Deine Aufgabe: Kannst du aus dem Textauszug zu „Der englische Patient“ alles von „Dienstag, 26. Mai“ bis hinunter zu „in Erinnerung ...“ wortgetreu wiederholen?

Textauszug:

┄┄┄┄┄┄

Dienstag, 26. Mai 2015

"Der englische Patient" von Michael Ondaatje


            " Wörter sind komplizierte Dinge, viel komplizierter als Geigen ..."

Es bleibt in Erinnerung ...

Der Roman nimmt uns mit in eine alte toskanische Villa, in der Hana, eine kanadische Krankenschwester, zum Ende des zweiten Weltkriegs einen verbliebenen Schwerverletzten pflegt. Dieser englische Patient hat bei einem Flugzeugabsturz in der Wüste Afrikas schlimmste Verbrennungen erlitten und liegt unbeweglich in einem Kokon aus Verbänden in einem Zimmer des herrschaftlichen Hauses. Hana, die selbst Bücher liebt, vertreibt ihm die Zeit, indem sie ihm oft stundenlang vorliest. In der Villa sind ebenfalls David Caravaggio, der im Krieg als Alliiertenspion tätig gewesen ist und Kip, ein Bombenentschärfer zu Gast. Jeder in dieser kleinen Gesellschaft hat etwas Geheimnisvolles an sich und in Rückblenden lernen wir diese vier Menschen näher kennen. Oft sind es nur kurze Episoden und Fragmente und die schnellen Szenenwechsel und wechselnden Erzählperspektiven verlangen dem Leser viel Aufmerksamkeit ab. Zunächst wirkt dieses komplexe Werk sperrig und unverständlich, aber es tun sich Weiten auf, die das Leserherz vollends erreichen.

┄┄┄┄┄┄

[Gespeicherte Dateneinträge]

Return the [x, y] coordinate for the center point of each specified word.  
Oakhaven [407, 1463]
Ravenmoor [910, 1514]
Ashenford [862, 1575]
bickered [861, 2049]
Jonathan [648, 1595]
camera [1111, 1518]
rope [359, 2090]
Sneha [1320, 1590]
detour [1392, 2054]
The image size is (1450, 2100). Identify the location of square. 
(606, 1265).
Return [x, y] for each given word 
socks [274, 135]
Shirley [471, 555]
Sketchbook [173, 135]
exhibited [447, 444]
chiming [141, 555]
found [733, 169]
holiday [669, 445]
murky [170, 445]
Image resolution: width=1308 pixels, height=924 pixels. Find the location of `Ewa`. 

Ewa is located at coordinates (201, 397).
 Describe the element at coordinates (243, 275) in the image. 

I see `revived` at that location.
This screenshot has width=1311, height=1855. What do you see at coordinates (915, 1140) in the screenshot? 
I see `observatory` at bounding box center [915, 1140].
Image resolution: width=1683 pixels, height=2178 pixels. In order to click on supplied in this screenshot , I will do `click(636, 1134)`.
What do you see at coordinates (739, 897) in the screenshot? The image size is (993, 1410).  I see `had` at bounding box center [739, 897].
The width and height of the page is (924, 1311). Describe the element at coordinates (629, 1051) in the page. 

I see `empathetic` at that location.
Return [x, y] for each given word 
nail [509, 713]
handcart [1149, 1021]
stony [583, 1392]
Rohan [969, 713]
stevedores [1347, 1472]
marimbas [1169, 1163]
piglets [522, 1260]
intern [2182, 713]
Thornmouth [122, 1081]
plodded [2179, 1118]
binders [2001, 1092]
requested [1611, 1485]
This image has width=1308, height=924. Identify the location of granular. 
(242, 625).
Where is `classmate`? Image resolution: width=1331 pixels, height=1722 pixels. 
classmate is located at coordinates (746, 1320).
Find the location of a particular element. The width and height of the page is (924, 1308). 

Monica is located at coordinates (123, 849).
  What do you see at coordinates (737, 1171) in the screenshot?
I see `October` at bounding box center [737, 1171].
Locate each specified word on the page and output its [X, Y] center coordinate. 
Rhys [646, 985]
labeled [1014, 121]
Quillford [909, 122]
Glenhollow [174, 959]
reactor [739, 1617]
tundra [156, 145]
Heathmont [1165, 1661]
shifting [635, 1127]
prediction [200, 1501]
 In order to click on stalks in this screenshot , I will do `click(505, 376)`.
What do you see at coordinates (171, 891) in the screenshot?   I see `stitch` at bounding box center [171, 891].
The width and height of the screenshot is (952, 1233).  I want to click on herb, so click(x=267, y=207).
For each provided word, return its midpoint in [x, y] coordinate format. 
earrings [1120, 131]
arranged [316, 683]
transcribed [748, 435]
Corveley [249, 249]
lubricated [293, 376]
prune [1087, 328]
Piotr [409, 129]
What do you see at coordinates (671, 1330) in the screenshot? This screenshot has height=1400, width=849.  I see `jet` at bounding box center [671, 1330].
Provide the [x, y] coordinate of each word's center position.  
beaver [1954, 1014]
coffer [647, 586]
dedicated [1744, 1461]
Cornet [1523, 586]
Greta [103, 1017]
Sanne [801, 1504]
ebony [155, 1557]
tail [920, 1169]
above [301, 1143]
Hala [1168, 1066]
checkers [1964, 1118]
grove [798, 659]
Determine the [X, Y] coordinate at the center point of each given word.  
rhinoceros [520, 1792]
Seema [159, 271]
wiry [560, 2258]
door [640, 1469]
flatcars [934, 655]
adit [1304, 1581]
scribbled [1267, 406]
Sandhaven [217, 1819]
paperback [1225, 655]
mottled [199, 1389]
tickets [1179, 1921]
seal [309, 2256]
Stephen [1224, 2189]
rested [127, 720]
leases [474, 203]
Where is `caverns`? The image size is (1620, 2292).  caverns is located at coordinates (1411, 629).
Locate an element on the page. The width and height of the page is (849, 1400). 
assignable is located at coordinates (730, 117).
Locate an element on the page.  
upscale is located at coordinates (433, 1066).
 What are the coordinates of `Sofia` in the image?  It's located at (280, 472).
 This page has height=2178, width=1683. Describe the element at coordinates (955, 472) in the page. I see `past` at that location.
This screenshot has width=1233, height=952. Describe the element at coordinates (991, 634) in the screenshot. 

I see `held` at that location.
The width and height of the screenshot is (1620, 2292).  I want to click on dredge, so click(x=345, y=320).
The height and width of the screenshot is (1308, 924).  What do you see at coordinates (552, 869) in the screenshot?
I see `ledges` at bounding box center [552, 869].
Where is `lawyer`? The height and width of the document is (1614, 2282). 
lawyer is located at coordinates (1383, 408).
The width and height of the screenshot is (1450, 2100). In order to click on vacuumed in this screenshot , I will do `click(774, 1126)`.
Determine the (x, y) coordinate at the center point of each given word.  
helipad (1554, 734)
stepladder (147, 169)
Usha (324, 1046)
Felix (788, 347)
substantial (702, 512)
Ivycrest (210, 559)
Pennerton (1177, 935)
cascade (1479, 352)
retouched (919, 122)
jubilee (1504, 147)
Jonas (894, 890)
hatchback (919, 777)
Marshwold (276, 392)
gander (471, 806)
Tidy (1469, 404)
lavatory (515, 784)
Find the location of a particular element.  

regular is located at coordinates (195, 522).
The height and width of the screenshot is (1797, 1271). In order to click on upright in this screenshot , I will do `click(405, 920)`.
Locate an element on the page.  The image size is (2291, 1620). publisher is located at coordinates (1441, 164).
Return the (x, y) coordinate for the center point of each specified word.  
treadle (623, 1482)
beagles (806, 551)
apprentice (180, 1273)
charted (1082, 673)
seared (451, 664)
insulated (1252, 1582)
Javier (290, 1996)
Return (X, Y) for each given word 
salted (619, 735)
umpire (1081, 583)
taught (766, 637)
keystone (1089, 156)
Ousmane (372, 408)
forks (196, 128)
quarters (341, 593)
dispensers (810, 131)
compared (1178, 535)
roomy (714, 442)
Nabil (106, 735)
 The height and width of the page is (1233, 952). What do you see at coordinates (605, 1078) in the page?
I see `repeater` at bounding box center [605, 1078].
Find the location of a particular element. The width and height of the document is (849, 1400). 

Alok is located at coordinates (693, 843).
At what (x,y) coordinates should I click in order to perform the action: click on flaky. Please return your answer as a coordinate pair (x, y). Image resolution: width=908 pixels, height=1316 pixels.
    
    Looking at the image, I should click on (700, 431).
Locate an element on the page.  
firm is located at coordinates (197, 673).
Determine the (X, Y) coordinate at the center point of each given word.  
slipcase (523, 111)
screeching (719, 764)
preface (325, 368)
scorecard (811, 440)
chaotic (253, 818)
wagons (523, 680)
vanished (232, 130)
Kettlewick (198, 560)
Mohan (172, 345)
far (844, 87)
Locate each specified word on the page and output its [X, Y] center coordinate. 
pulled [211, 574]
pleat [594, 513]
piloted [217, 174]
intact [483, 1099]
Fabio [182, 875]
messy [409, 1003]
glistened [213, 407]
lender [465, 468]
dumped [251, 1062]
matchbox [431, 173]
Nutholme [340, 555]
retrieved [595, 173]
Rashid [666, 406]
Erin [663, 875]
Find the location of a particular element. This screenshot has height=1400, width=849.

┄┄┄┄┄┄

Deine Antwort:
Dienstag, 26. Mai 2015

"Der englische Patient" von Michael Ondaatje


            " Wörter sind komplizierte Dinge, viel komplizierter als Geigen ..."

Es bleibt in Erinnerung ...